Ravencroft was out of reason angry with her for her foot dragging. He felt she was withholding vital information from him, doing it so that she could meddle in the business, to assuage her boredom.
“You live here. Ashworth cannot leave, the man must either come here or write. You handle all his correspondence. How is it possible you don’t know the man?” he demanded. “I think you do know. And if you don’t tell me – “ The threat was left dangling, for at that moment Felix Bratty’s languid footsteps were heard at the doorway.
But before Ravencroft turned to greet him, he saw the expression on Amy’s face, and was thrown into confusion. She wasn’t frightened at his tirade. She didn’t look guilty either. She looked angry and frustrated. Why? What was going on here? He determined that before the evening was over, he would talk to Lord Ashworth.
Chapter Seven
“Welcome to Bratty Hall, Ravencroft. I see you two have met,” Felix said,
as he sauntered into the room. “What, you haven’t given Ravencroft a glass of wine, Cuz? Upon my word, that was remiss of you.”
He went to the table and poured three glasses of wine. When they had all been served, he sat down beside Amy and smiled. “Now this is what I call a cozy little party. So what are you Tories up to at Whitehall, Ravencroft?”
“Actually I am a Whig,” Ravencroft replied.

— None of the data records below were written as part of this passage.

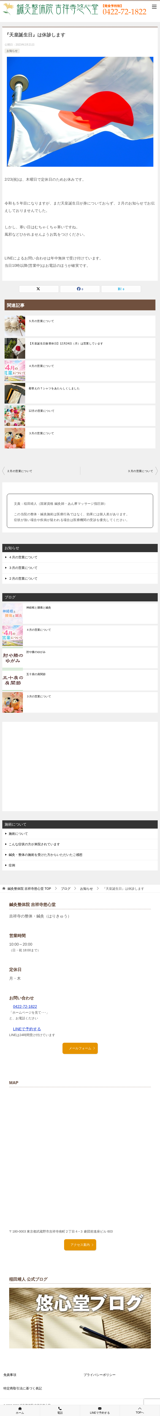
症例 (12, 865)
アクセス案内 (82, 1245)
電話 (60, 1410)
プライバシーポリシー (100, 1375)
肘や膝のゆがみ (36, 652)
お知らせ (12, 50)
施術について (18, 833)
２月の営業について (20, 471)
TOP (29, 888)
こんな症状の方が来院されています (34, 844)
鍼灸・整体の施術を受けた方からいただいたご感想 (45, 855)
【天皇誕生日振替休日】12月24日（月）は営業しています (66, 343)
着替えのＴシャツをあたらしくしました (54, 388)
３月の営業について (41, 433)
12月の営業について (41, 410)
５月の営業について (41, 321)
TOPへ (140, 1410)
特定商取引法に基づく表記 (22, 1388)
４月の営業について (41, 366)
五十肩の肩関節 (36, 674)
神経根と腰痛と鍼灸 (38, 607)
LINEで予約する (27, 1029)
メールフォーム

“Eh? No such a thing. Close as inkleweavers with Castlereagh and that lot.”
“In times of war, we must pull together.”
Felix nodded wisely. “Oh, war. There’s the culprit. What do you think of Boney, eh? Ain’t he the fellow, though?”
“A formidable foe,” Ravencroft allowed.
“But we’ll lick him in the end. I daresay you know all the in’s and out’s of the government’s plans. I have seen you lurking about the Horse Guards. Pal of York’s, ain’t you?”
Ravencroft’s lip curled in distaste at being associated with this bungler. “I meet him occasionally.”
“I met him once. The fellow can hold his liquor, to give him due.” As he spoke, he reached for the wine bottle to pass around. Seeing the others had scarcely begun, he filled his own glass and sat back contentedly. “Now this is what I call a cozy little party,” he said again. “You was going to tell us all about York’s plans for the war, Ravencroft.”